DOE has repeated that assertion when approving LNG export projects under both the Trump and Biden administrations.
“To the extent U.S. LNG exports are preferred over coal in LNG-importing nations, U.S. LNG exports are likely to reduce global GHG emissions on per unit of energy consumed basis for power production,” the Biden DOE concluded when approving Cheniere Energy’s Corpus Christi liquefaction facility in March 2022. “Further, to the extent U.S. LNG exports are preferred over other forms of imported natural gas, they are likely to have only a small impact on global emissions.”
The assumption that LNG doesn’t compete with renewable energy has become increasingly problematic as some nations implement policies aimed at decarbonizing their grids to meet the objectives of the Paris Agreement.
In the wake of Russia’s invasion of Ukraine two years ago, more U.S. LNG has been exported to the European Union, which is retiring coal-fired power plants and expanding renewable generation under its new climate law.
LNG projects that have already been approved in the U.S. won’t be affected by Biden’s pause last week. The projects that will be would have come online around the end of this decade. And their owners expect them to remain in operation for decades — well past when scientists say the world must stop burning fossil fuels.
White House climate adviser Ali Zaidi on Friday linked the pause to last month’s agreement by nearly 200 nations to transition away from fossil fuels.
Social cost of greenhouse gases
The Biden administration’s recent adoption of new, higher values for climate damages could make it less likely that that the economic benefits of a new LNG project will outweigh its environmental harms.

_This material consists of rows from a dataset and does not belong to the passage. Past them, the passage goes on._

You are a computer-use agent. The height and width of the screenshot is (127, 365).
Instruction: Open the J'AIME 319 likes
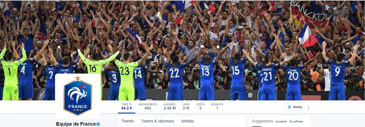click(186, 106)
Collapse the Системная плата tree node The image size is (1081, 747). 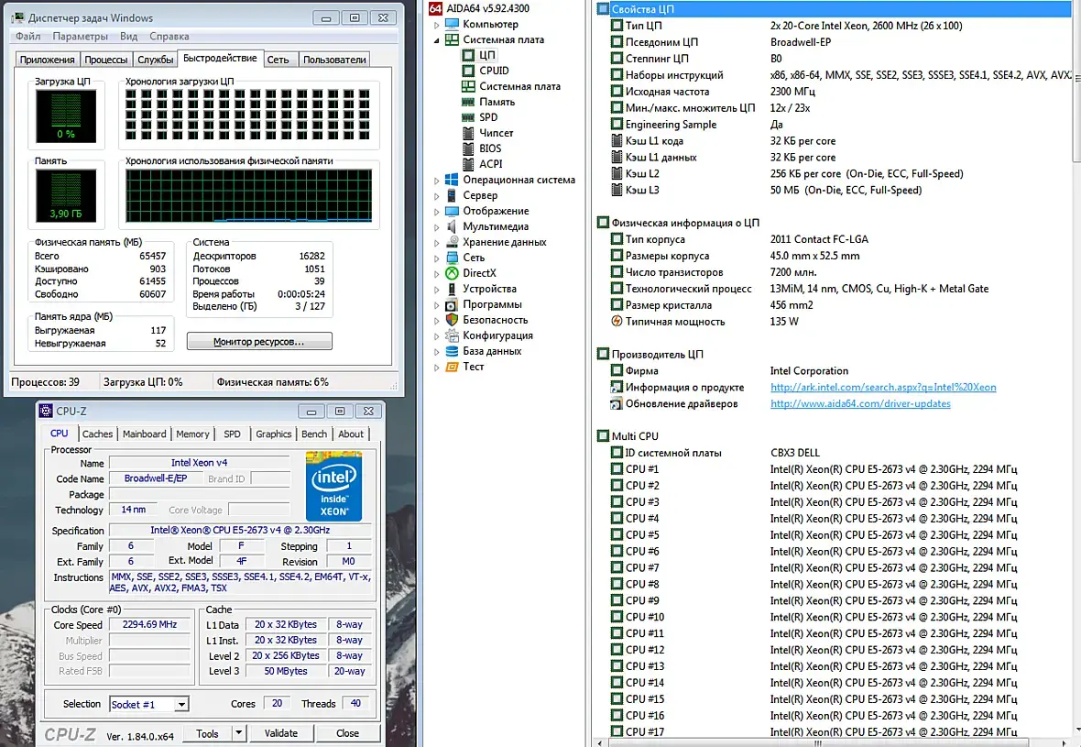click(437, 40)
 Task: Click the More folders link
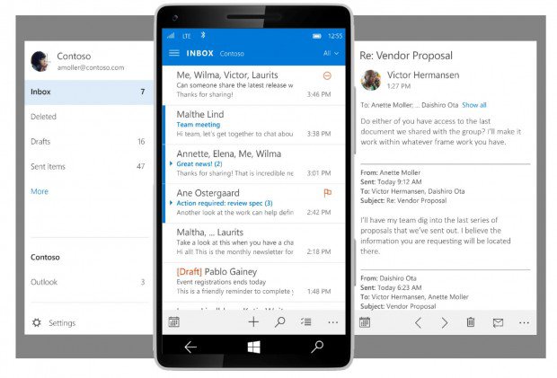click(x=40, y=191)
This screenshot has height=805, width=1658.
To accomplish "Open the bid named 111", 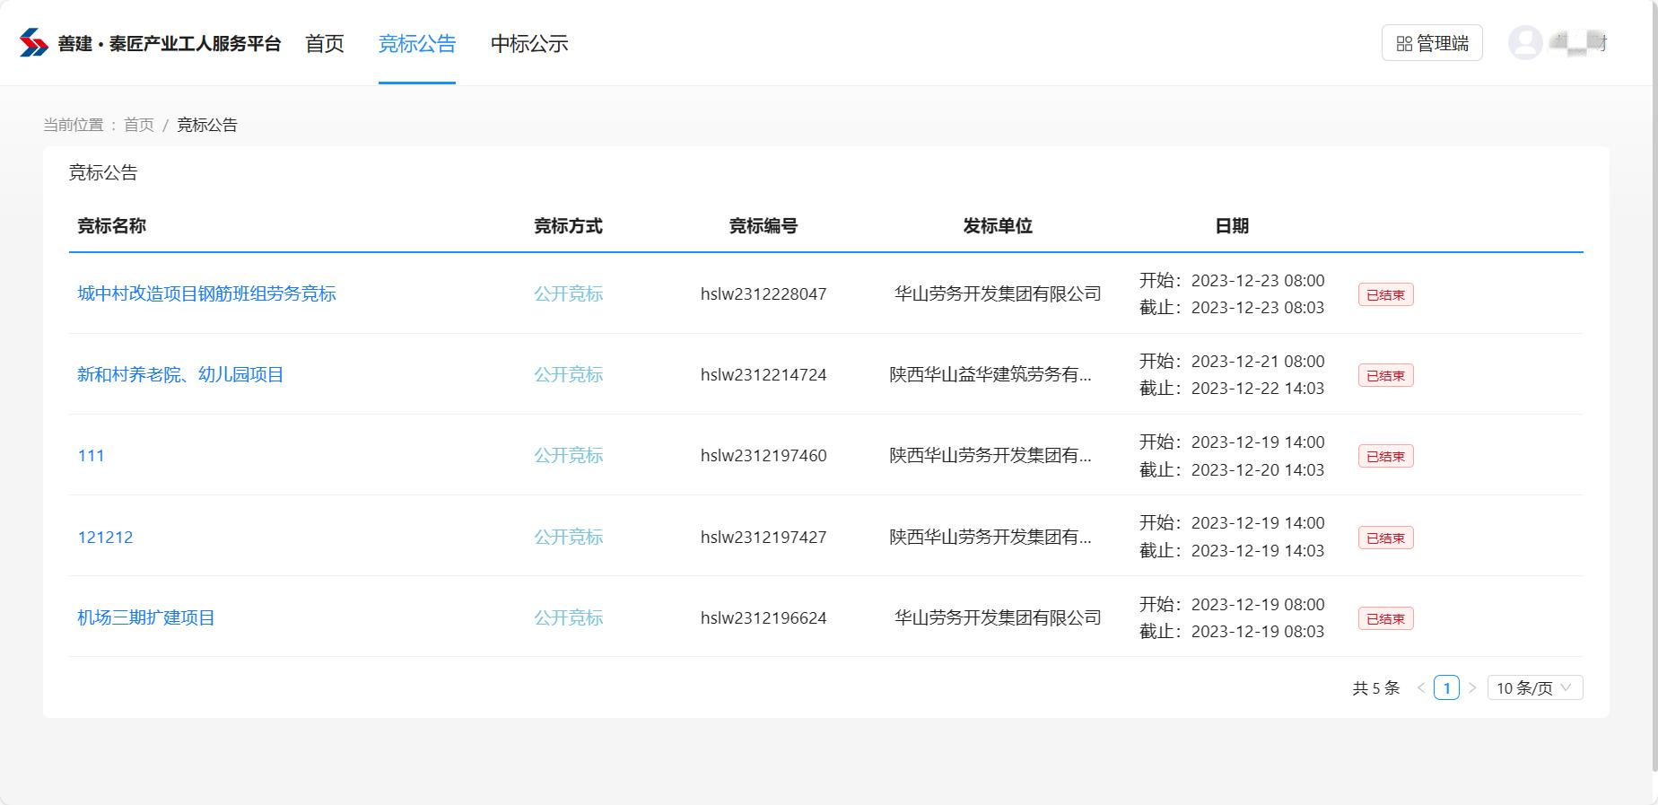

Sarinsky of NYU and his colleague, Minhong Xu, released a report Friday that tallied the climate damages of expanded U.S. LNG exports using two sets of social cost of greenhouse gas metrics — the administration’s interim figures and updated EPA values.
The social cost of greenhouse gases assigns a monetary value to the climate damage done by each ton of heat-trapping emissions. The administration’s interim figures put the cost of carbon for 2020 at around $51 per ton, while EPA increases that to $190 per ton. The White House has said departments are free to choose which metrics to use.
The report found that if the U.S. exports 1 billion cubic feet of LNG per day for one year, the environmental cost will be between $930 million and $7.63 billion. The range reflects differences in social cost metrics and assumptions about the kind of fuel that would be displaced in other markets and whether carbon would be captured.
“Our findings provide a potential basis for DOE to rationally conclude that future export applications do not serve the public interest,” the authors wrote.
But analyzing the climate impact of U.S. gas exports means grappling with how international energy markets would have worked if American gas wasn’t in the mix. And that’s tricky.
While some U.S. fuel might displace zero-carbon energy or discourage conservation, some would be substituted for carbon-intensive fuels. What the right ratio is will be a subject of hot debate.
And U.S. exports can impact global consumption trends in unexpected ways — with both positive and negative climate effects.
James Stock, a Harvard University professor who served on the White House Council of Economic Advisers during the Obama administration, said the export of LNG has reconnected U.S. gas prices to international markets, following years in which American consumers benefited from a glut of cheap gas thanks to the hydraulic fracturing boom.
Twenty percent of U.S. gas is now liquefied and shipped to foreign markets, he said. And the Energy Department has already signed off on projects that could double exports. So U.S. consumers and industry are seeing prices rise in response to higher global demand.
“Higher natural gas prices domestically means that — all else equal — it’s more expensive to use natural gas for generating electricity or for heat,” Stock said. “Which in our current situation is quite advantageous to renewables. It’s another shot in the arm for renewables, just like the [Inflation Reduction Act] was a shot in the arm to renewables.”